Hacker News new | ask | show | jobs
by ta2162 1842 days ago
>It's no longer as socially-acceptable to bully strangers for being “weirdos”. Is that it?

Not at all. People/children still bully each other, always have, always will. Now they can easily bully each other through social media, relentlessly.

>Have you not noticed what's replaced these? We have hundreds of subcultures: weebs, dank memers, bronies, demoscene, lifehackers, outside, Bitcoin, competitive Pokémon… What you're seeing is a change in who you're bullying, not a change in reality.

You may have missed the "etc." part of my original post. Weebs, bronies, Pokemon/gamers, etc. were all alive and well during the scene/emo/etc. times, they weren't "replaced", they live concurrently.

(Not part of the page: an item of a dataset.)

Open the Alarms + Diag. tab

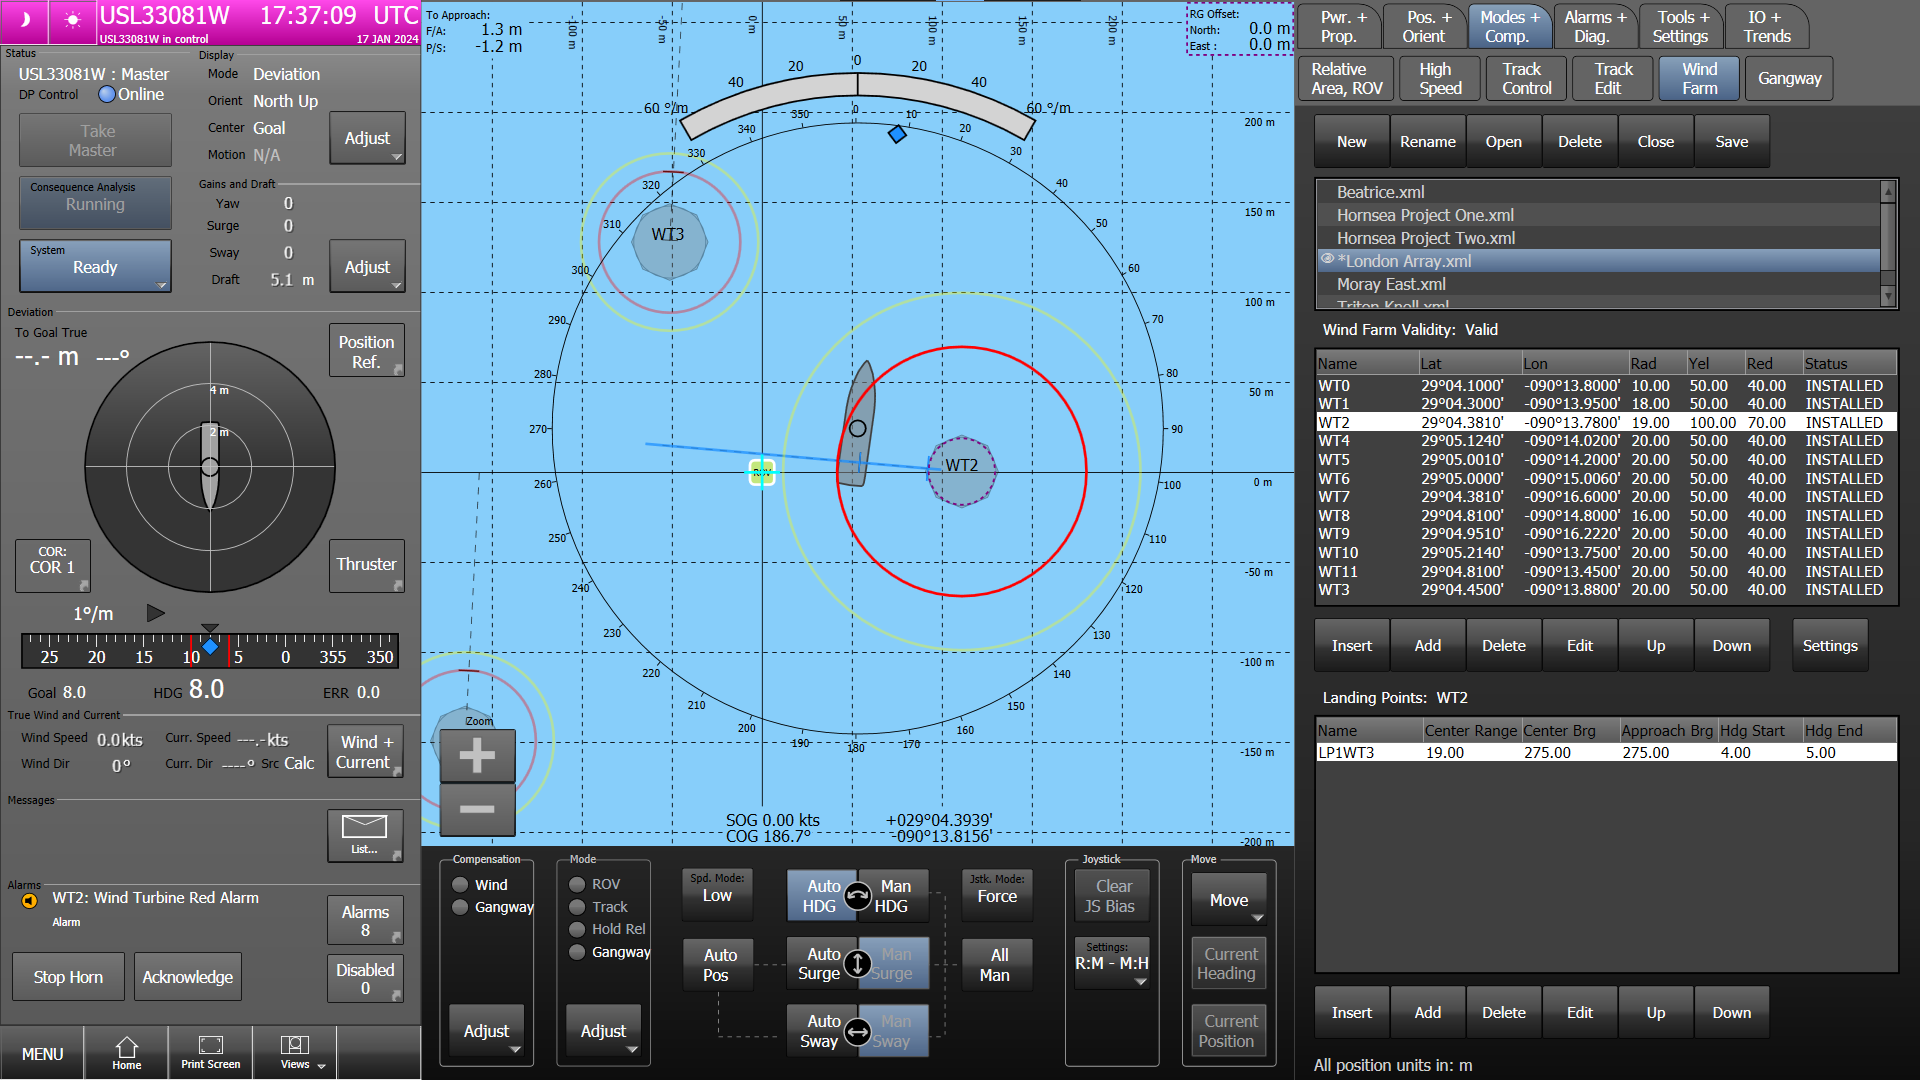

Something else is going on, but it's definitely not "bullying is no longer socially-acceptable". It hasn't been "socially-acceptable" for decades at this point.

2 comments

> Something else is going on

Scenes require supporting media. In the age of print and broadcast, access to media was comparably limited. Consequently, the number of scenes was comparably limited. The "something" that happened was the general public learning how the internet could be used to easily publish media for as many scenes as people could think of. It's now feasible for individuals to globally publish media regardless of how many other people are interested in it.

>Scenes require supporting media. In the age of print and broadcast, access to media was comparably limited. Consequently, the number of scenes was comparably limited.

If anything, it's the complete reverse. Scenes were more localized and had many different variations and unique cultures.

> The "something" that happened was the general public learning how the internet could be used to easily publish media for as many scenes as people could think of.

Which lead to a great consolidation, something we see in other areas as well. Regional cultures become less and less stark as national TV/news came about.

>It's now feasible for individuals to globally publish media regardless of how many other people are interested in it.

Which means the other scenes die out, and a predominant one appears. That's why you see flags and pronouns all across Twitter, but nothing much else. It's also why American culture is being exported globally, destroying unique cultures in its wake.

I've changed my mind in favour of this explanation. I knew “the internet” had something to do with it, but I thought it was about socialisation; the cultural artefacts explanation neatly explains internet memes, too, so it's probably more right.
> Something else is going on,

Large groups have broken into smaller groups because people are less required to be a part of a large group to be accepted.

>Large groups have broken into smaller groups because people are less required to be a part of a large group to be accepted.

I'd say the opposite: disparate groups have ceased to exist as they got consolidated into the larger group. You see this more often across all cultures as the information age has come around.